La saga de Los Monos y la explosión del narcotráfico en la ciudad de Rosario componen entonces un friso laberintico, atravesado por múltiples conflictos, cuyas líneas se siguen en el rastro de sangre que dejan las víctimas en esa especie de guerra de guerrillas librada en principio en el barrio Las Flores y en las posteriores vendettas con que gestionaron sus negocios y la competencia contra sus enemigos en el mercado. Una historia difícil de contar, pues es frecuente perderse en detalles y notas de color que distraen de sus núcleos de sentido. Hacía falta un libro que la expusiera con la cercanía necesaria para observar a sus protagonistas y sus escenarios y con la suficiente distancia, a la vez, para comprender sus causas. Así, en base a la investigación más exhaustiva sobre el caso, Germán de los Santos y Hernán Lascano logran un relato preciso de los orígenes y el desarrollo de un capítulo central en la historia reciente del crimen.
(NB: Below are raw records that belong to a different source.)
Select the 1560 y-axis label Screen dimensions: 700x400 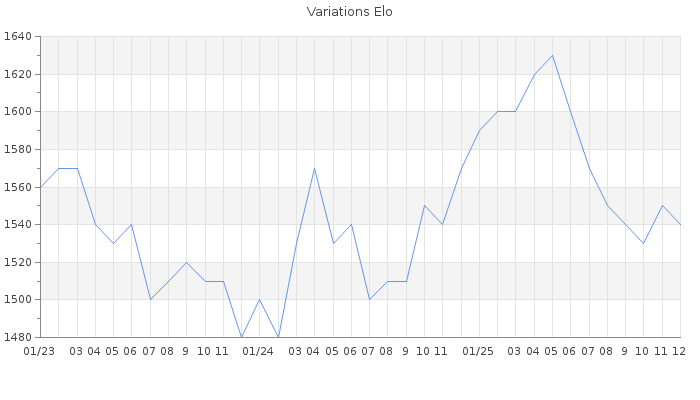[18, 187]
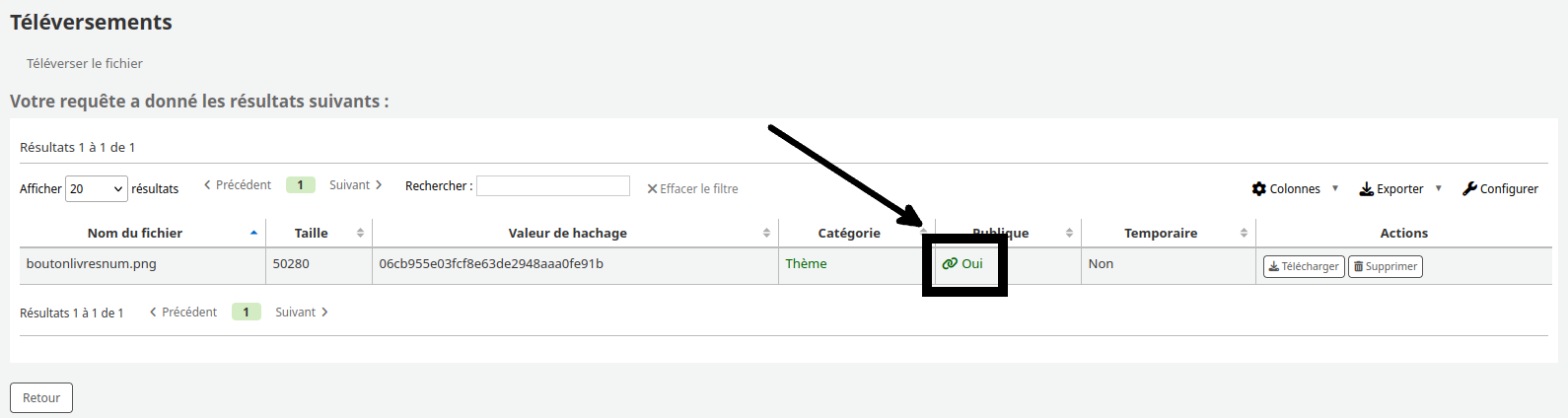This screenshot has width=1568, height=418.
Task: Expand the Exporter dropdown arrow
Action: (1439, 188)
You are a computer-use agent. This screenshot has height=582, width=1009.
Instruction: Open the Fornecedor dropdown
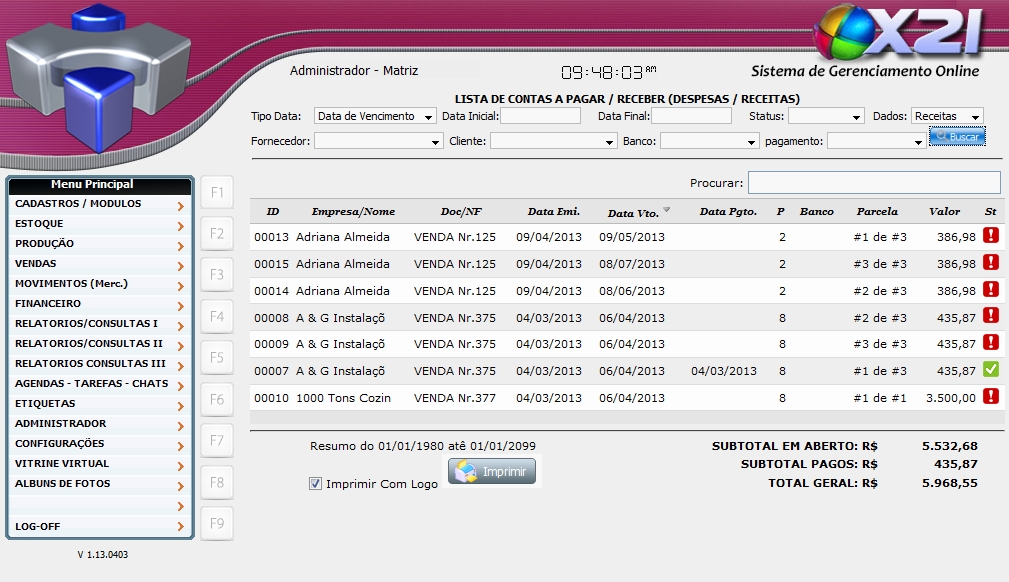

Prólogo por Osvaldo Aguirre al libro Los monos, de Germán de los Santos (Santa Fe en 1972), y Hernán Lascano (Buenos Aires en 1967), que narra la historia de la familia Cantero, la organización criminal que dominó el tráfico de drogas en Rosario con métodos de una violencia tan extrema que transformó la ciudad en un escenario de feroces enfrentamientos.